Beard shrugged, hand still on Kaladin’s shoulder. For the first time, Kaladin noticed something. “No glyphward.”
Beard glanced at his arm, where he wore the traditional white armband that you’d tie a glyphward around. His was blank. “Yeah,” he said, shoving his hand in his coat pocke
t.
“Why not?” Kaladin said.
Beard shrugged. “Let’s just say, I know a lot about telling which stories have been made up. Nobody’s watching over us, Kal.”
He trudged off toward their muster station: one of the tower structures that lined the wall. Syl stood up on Kaladin’s shoulder, then walked up—as if on invisible steps—through the air to stand even with his eyes. She looked after Beard, her girlish dress rippling in wind that Kaladin couldn’t feel. “Dalinar thinks God isn’t dead,” she said. “Just that the Almighty—Honor—was never actually God.”

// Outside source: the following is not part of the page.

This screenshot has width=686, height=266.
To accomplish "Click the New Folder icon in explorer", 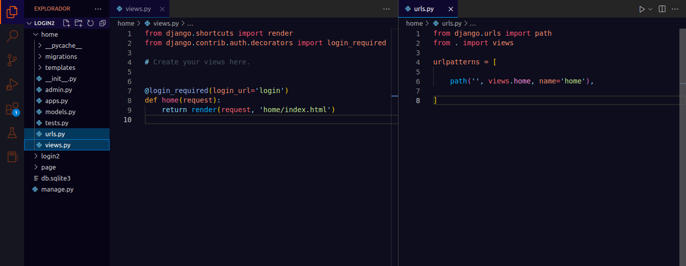I will [78, 23].
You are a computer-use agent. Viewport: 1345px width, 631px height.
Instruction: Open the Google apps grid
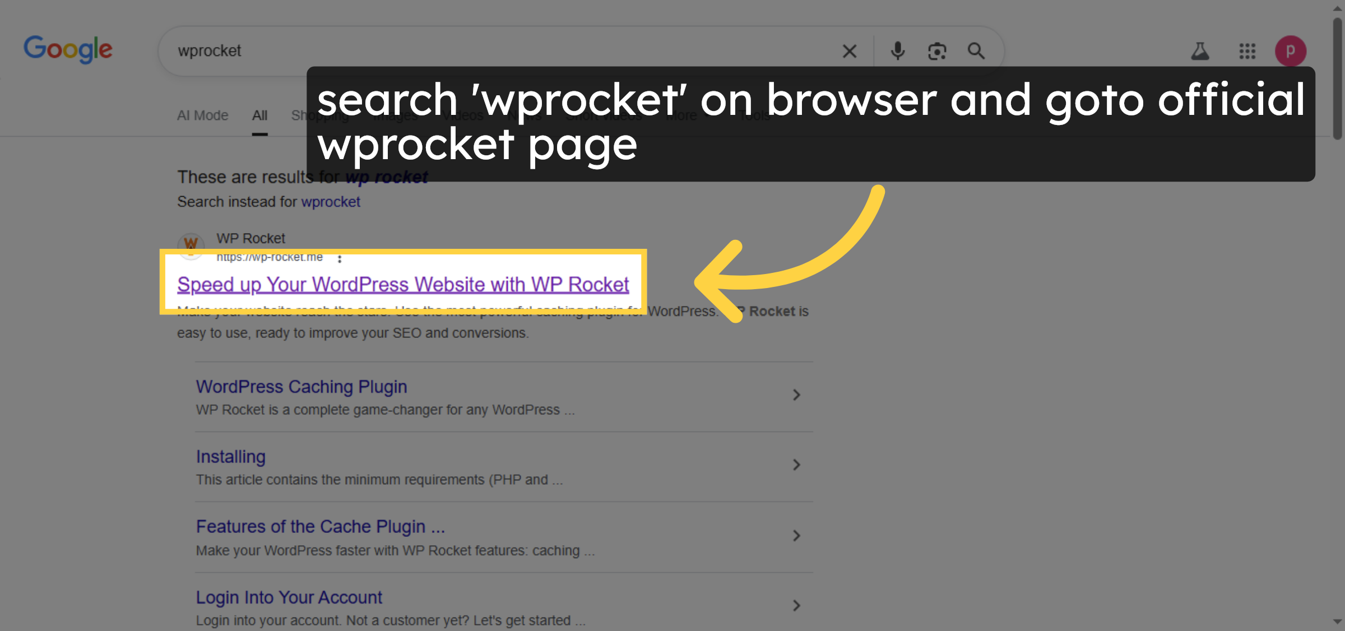pos(1247,51)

“You’re part of Honor. Doesn’t that offend you?”
“Every child eventually realizes that her father isn’t actually God.” She looked at him. “Do you think anybody is watching? Do you really think there isn’t anything out there?”
Strange question to answer, to a little bit of a divinity.
Kaladin lingered in the doorway to the guard tower. Inside, the men of his squad—Platoon Seven, Squad Two, which didn’t have the same ring to it as Bridge Four—laughed and banged about as they gathered equipment.
“I used to take the terrible things that had happened to me,” he said, “as proof that there was no god. Then in some of my darkest moments, I took my life as proof there must be something up there, for only intentional cruelty could offer an explanation.”
He took a deep breath, then looked toward the clouds. He had been delivered up to the sky, and had found magnificence there. He’d been given the power to protect and defend.
“Now,” he said. “Now I don’t know. With all due respect, I think Dalinar’s beliefs sound too convenient. Now that one deity has proven faulty, he insists the Almighty must never have been God? That there must be something else? I don’t like it. So … maybe this simply isn’t a question we can ever answer.”
He stepped into the fortification. It had broad doorways on either side leading in from the wall, while slits along the outward side provided archer positions, as did the roof. To his right stood racks of weapons and shields, and a table for mess. Above that, a large window looked out at the city beyond, where those inside could get specific orders via signal flags from below.